# THE PROBLEM:
Format the items as a JSON list of strings, one string per line, leaving out blank lines. Start with the line containing "Pick list item" and continue through the line containing "click(x=266, y=282)".

# DATA SUPPLIED:
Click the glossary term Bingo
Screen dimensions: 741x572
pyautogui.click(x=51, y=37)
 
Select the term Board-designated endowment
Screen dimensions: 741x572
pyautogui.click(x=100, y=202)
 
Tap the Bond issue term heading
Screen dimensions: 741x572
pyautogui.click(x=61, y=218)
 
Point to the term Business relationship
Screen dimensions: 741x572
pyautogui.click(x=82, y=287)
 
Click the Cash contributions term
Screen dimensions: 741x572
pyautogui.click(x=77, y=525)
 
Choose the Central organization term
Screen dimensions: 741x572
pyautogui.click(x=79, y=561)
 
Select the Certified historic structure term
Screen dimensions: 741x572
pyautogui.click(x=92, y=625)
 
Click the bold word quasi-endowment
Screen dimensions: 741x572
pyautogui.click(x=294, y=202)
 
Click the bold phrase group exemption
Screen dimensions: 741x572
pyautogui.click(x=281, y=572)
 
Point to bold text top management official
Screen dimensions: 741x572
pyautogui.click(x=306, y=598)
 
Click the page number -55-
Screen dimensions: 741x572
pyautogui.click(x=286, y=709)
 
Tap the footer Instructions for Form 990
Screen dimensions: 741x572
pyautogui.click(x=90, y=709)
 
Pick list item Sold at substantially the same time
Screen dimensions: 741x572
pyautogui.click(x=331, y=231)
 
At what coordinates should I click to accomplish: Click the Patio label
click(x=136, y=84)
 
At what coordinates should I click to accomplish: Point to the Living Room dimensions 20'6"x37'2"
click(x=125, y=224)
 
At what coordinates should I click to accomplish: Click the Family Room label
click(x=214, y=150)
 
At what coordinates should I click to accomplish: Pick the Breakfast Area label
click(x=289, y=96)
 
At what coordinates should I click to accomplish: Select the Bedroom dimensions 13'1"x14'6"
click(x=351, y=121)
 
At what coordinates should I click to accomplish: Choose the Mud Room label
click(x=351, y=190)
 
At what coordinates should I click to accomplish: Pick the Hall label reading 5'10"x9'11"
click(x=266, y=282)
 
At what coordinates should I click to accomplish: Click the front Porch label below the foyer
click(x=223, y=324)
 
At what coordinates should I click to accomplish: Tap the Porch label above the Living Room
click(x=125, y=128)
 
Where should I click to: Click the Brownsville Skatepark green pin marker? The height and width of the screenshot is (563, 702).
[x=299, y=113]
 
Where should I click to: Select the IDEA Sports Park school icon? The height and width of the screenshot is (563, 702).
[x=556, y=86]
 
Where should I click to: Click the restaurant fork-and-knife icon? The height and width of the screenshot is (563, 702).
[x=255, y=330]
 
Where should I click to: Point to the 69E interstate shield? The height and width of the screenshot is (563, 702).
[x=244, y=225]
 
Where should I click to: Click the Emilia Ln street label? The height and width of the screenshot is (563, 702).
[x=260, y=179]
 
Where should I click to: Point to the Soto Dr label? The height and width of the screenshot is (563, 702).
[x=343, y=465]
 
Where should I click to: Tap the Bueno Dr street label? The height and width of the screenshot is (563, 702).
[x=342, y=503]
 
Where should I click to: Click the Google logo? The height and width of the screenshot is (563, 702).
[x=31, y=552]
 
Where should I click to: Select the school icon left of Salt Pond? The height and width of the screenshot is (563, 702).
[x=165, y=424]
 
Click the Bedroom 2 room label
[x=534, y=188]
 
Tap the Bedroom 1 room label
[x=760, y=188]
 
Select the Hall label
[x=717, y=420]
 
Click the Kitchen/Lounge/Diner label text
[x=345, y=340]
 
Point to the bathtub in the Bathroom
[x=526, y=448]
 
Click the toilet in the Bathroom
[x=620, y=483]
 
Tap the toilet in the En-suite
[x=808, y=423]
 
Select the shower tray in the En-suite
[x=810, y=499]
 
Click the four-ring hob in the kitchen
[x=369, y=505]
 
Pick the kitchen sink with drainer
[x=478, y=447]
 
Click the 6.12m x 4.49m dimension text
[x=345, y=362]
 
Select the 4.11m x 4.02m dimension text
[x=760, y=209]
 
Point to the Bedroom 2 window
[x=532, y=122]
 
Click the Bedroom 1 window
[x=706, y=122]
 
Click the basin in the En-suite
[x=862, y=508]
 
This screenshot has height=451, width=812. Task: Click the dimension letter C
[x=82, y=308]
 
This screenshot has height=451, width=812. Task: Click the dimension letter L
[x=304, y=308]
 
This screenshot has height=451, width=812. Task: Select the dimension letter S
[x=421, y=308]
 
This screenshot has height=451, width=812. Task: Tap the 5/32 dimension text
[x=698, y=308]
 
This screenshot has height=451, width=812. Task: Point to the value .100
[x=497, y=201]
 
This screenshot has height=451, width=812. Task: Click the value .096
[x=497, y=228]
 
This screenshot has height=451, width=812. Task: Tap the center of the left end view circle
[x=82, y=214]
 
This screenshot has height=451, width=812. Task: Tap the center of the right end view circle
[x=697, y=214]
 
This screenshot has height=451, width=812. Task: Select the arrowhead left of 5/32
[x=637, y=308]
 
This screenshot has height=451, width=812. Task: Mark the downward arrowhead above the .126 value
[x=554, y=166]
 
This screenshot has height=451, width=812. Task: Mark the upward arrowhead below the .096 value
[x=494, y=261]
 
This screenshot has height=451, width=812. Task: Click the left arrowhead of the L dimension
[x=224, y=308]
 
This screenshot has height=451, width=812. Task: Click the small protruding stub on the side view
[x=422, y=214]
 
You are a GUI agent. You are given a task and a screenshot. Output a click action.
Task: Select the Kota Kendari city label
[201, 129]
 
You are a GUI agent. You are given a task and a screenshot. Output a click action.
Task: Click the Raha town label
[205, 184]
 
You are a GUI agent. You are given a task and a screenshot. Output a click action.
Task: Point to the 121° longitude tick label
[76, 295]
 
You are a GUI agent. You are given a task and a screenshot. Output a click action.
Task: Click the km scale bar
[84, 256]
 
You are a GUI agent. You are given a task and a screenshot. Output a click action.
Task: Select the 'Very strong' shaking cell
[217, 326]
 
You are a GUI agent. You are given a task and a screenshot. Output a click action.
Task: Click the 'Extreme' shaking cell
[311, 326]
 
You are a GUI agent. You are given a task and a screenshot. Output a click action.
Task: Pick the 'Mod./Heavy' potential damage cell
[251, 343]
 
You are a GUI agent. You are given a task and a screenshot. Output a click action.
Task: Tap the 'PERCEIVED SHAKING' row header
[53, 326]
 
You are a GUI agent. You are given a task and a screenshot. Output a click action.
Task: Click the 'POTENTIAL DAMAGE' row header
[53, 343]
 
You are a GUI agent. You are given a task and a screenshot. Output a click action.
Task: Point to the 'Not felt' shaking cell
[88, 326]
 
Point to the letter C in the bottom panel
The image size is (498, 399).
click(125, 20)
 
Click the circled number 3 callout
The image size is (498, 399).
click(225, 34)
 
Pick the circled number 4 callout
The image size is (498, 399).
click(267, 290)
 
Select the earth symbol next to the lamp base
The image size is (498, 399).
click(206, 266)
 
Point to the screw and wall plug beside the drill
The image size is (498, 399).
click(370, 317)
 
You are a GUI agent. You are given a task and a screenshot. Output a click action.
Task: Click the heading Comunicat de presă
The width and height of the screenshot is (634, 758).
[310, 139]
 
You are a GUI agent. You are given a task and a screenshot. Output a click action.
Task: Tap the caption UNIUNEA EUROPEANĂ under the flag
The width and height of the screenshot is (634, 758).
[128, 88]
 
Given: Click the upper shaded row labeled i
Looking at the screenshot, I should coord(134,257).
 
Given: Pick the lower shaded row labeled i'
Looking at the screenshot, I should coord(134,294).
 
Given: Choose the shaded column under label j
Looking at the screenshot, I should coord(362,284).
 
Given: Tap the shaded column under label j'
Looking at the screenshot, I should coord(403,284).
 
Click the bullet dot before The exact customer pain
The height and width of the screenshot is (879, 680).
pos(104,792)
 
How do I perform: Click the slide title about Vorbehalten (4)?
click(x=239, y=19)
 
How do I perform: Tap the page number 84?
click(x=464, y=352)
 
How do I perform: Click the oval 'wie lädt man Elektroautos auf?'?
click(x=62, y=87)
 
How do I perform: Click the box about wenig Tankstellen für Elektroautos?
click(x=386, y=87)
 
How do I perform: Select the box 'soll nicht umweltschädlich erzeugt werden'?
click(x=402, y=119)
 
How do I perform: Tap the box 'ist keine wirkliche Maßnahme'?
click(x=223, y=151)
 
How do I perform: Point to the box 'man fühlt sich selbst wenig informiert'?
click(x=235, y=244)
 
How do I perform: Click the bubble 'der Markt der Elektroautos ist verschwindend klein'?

# THE RESULT:
[
  "Pick list item Sold at substantially the same time",
  "Screen dimensions: 741x572",
  "pyautogui.click(x=331, y=231)",
  "At what coordinates should I click to accomplish: Click the Patio label",
  "click(x=136, y=84)",
  "At what coordinates should I click to accomplish: Point to the Living Room dimensions 20'6\"x37'2\"",
  "click(x=125, y=224)",
  "At what coordinates should I click to accomplish: Click the Family Room label",
  "click(x=214, y=150)",
  "At what coordinates should I click to accomplish: Pick the Breakfast Area label",
  "click(x=289, y=96)",
  "At what coordinates should I click to accomplish: Select the Bedroom dimensions 13'1\"x14'6\"",
  "click(x=351, y=121)",
  "At what coordinates should I click to accomplish: Choose the Mud Room label",
  "click(x=351, y=190)",
  "At what coordinates should I click to accomplish: Pick the Hall label reading 5'10\"x9'11\"",
  "click(x=266, y=282)"
]